On Wednesday, a coalition of 13 government reform groups sent a letter to members of the U.S. House, urging them to support a bipartisan resolution that would bar representatives and House staffers from serving on the boards of publicly traded corporations.
While senators are currently prohibited from doing so, House rules allow its members to sit on corporate boards as long as they don’t collect director’s fees.
The proposed resolution, originally sponsored by New York Reps. Kathleen Rice (D) and Tom Reed (R), came after the arrest of Rep. Chris Collins (R-N.Y.) in early August on 11 counts of securities fraud, wire fraud, and false statements while using his board position at a publicly traded Australian pharmaceutical company to pass along non-public information to his son, who owned stock in the company, resulting in insider trading.
“Members of Congress are public servants whose primary responsibility is to work on behalf of their constituents and the public,” the groups wrote in their letter to the House. “The responsibility of a corporate board member is to increase profit for the corporation. The same person cannot hold these two roles without creating conflicts of interest.“
The letter was organized by Issue One and co-signed by a number of liberal, conservative and nonpartisan watchdog groups, including Business for America, Common Cause, MapLight and the R Street Institute.
The resolution would amend the Rules of the House of Representatives to restrict representatives, House employees, and other House officers from serving on the boards of publicly owned companies. Under the resolution, members and House employees would still be allowed to serve on the boards of non-profit organizations and privately held companies as long as they are not compensated for their work.
The resolution has been referred to the Committee on Rules, which in addition to setting the terms for daily legislative debates has jurisdiction over measures that would change the standing rules of the House.
In addition to primary sponsors Rice and Reed, the resolution has so far been cosponsored by 14 other representatives: seven Republicans and seven Democrats.
In mid-August, Sludge found another House member on a corporate board: Neal Patrick Dunn, a Florida Republican who chairs the board of Summit Bank, a commercial financial institution in Panama City, Florida.

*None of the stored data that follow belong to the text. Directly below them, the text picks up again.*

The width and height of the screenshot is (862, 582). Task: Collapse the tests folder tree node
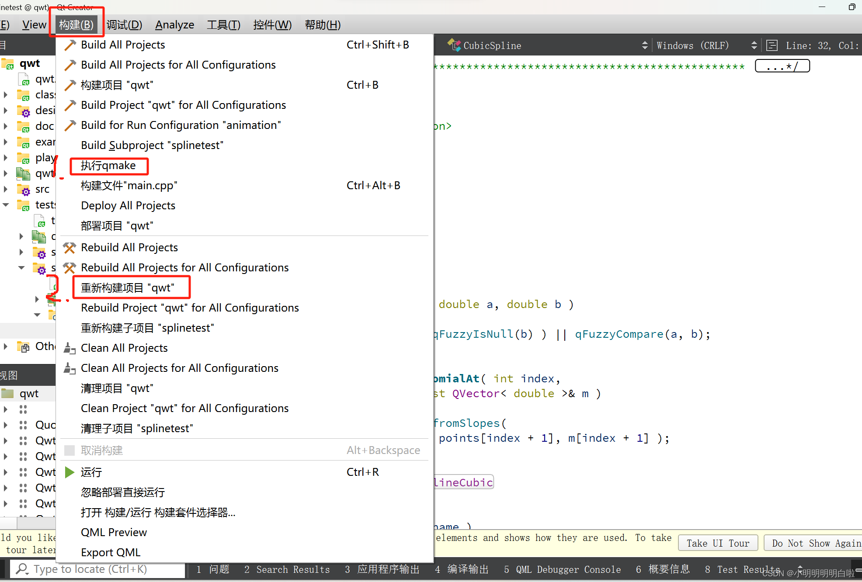coord(6,205)
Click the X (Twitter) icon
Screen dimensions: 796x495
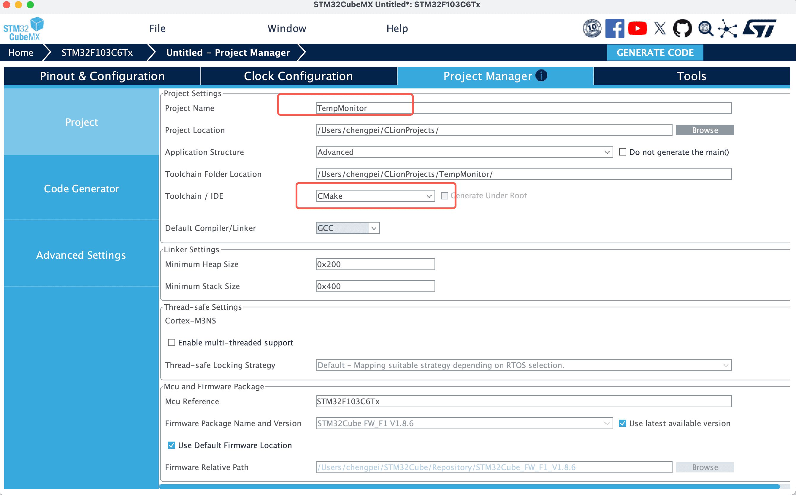click(x=660, y=28)
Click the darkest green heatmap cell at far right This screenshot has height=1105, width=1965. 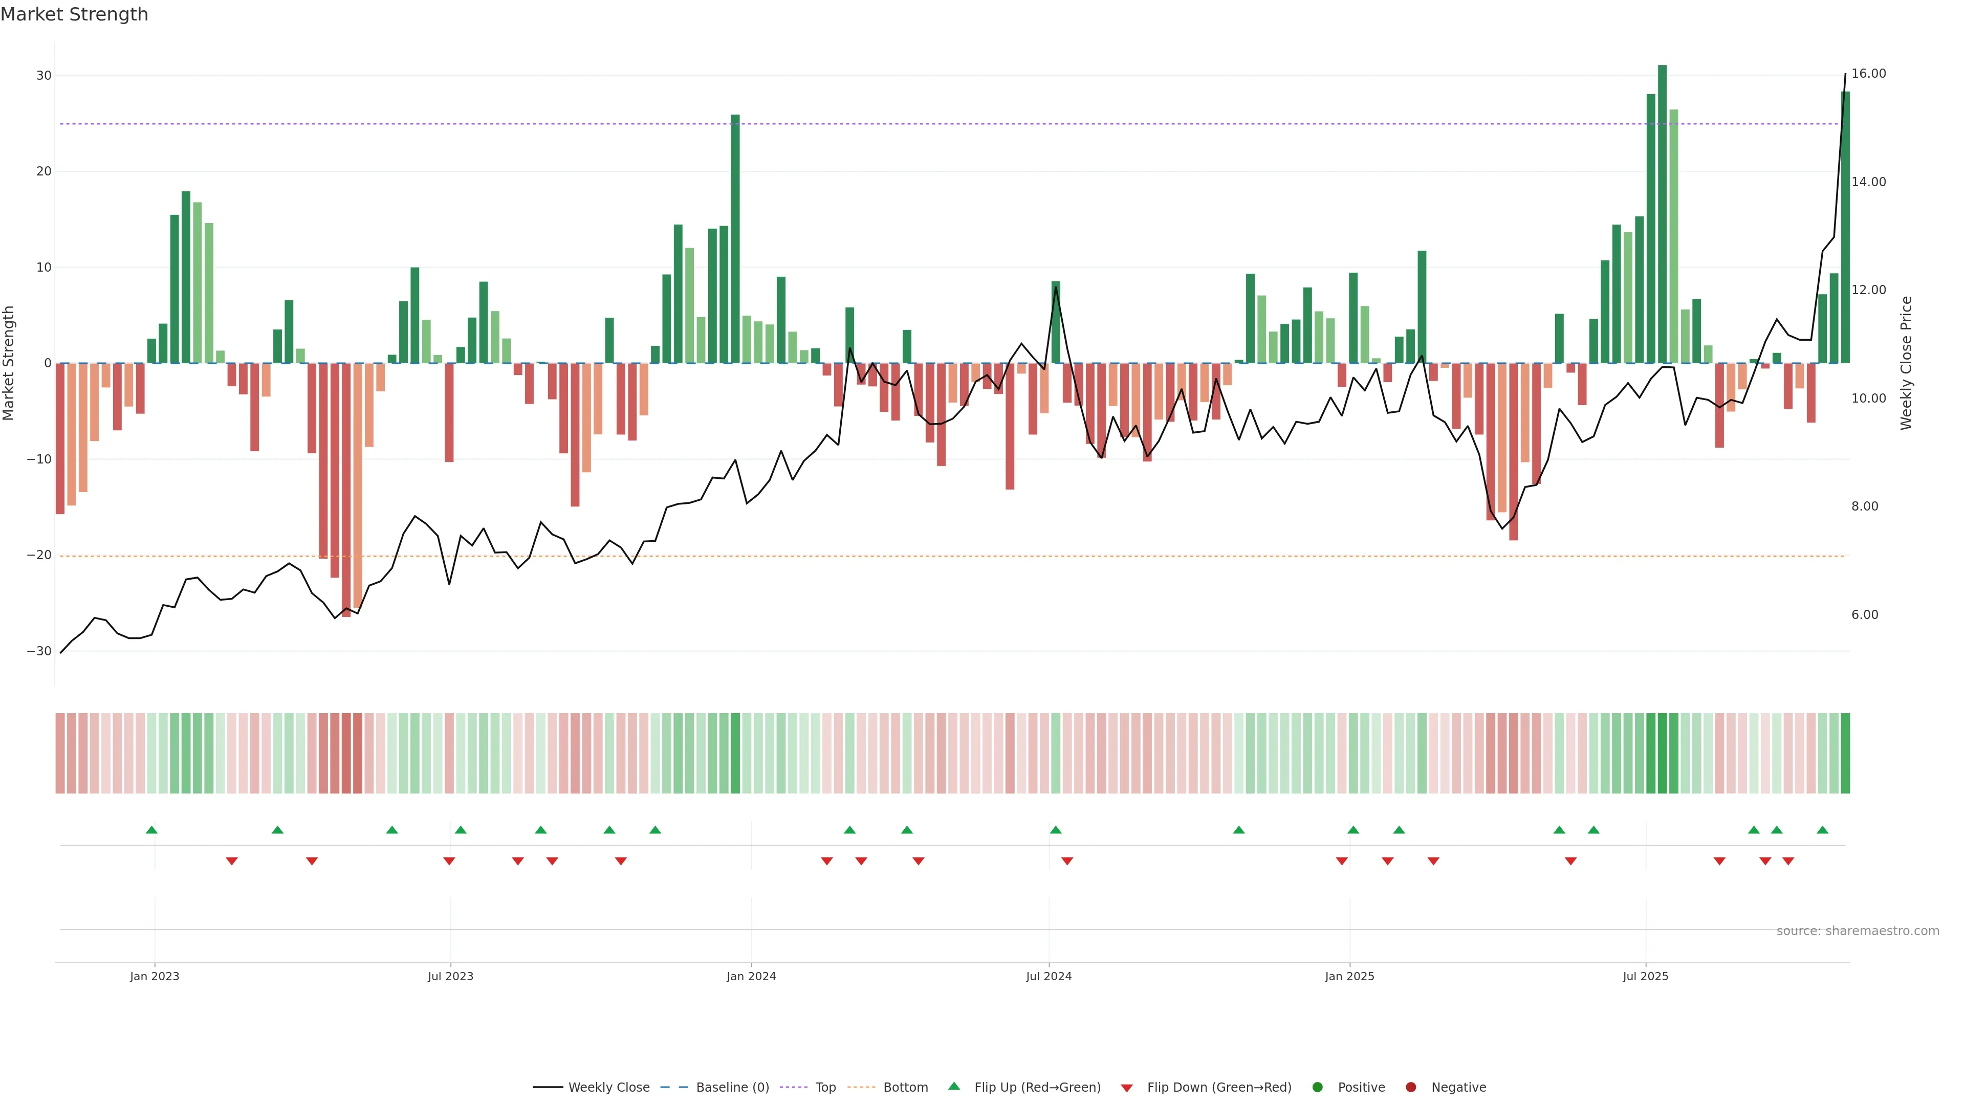coord(1845,753)
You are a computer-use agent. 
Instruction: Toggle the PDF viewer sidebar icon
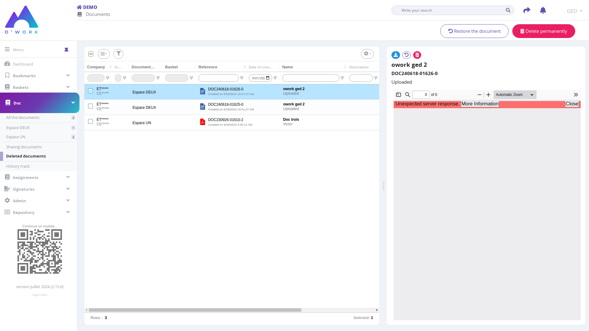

The bank does not offer publicly traded stock, but Dunn lists receiving $72,000 in “Director Fee/Stock Options” in 2017 in his most recent financial disclosure, potentially breaking the current House rules.
Craig Holman, government affairs lobbyist at watchdog Public Citizen, which did not sign the letter, told Sludge that his organization “supports the Reed/Rice rules change to prohibit members from sitting on publicly owned corporate boards while serving in Congress. The resolution is a step stronger than the current senate rule that also prohibits senators from serving on such boards in that the House resolution does not allow for the exception to the ban if a member was sitting on the board prior to entering Congress.”
There are some shortcomings, however.
“The rule should be expanded to prohibit members from serving on any corporate board, private or public,” Holman continued. “The exact same conflicts of interest arise from serving on a private corporate board—say, on the board of directors of the Koch Industries—as arise from serving on a publicly-owned corporate board.”
Holman contacted Reed and Rice with his concerns and says both representatives told him “they may consider expanding the rule at some later time but wanted first to address the immediate problem.”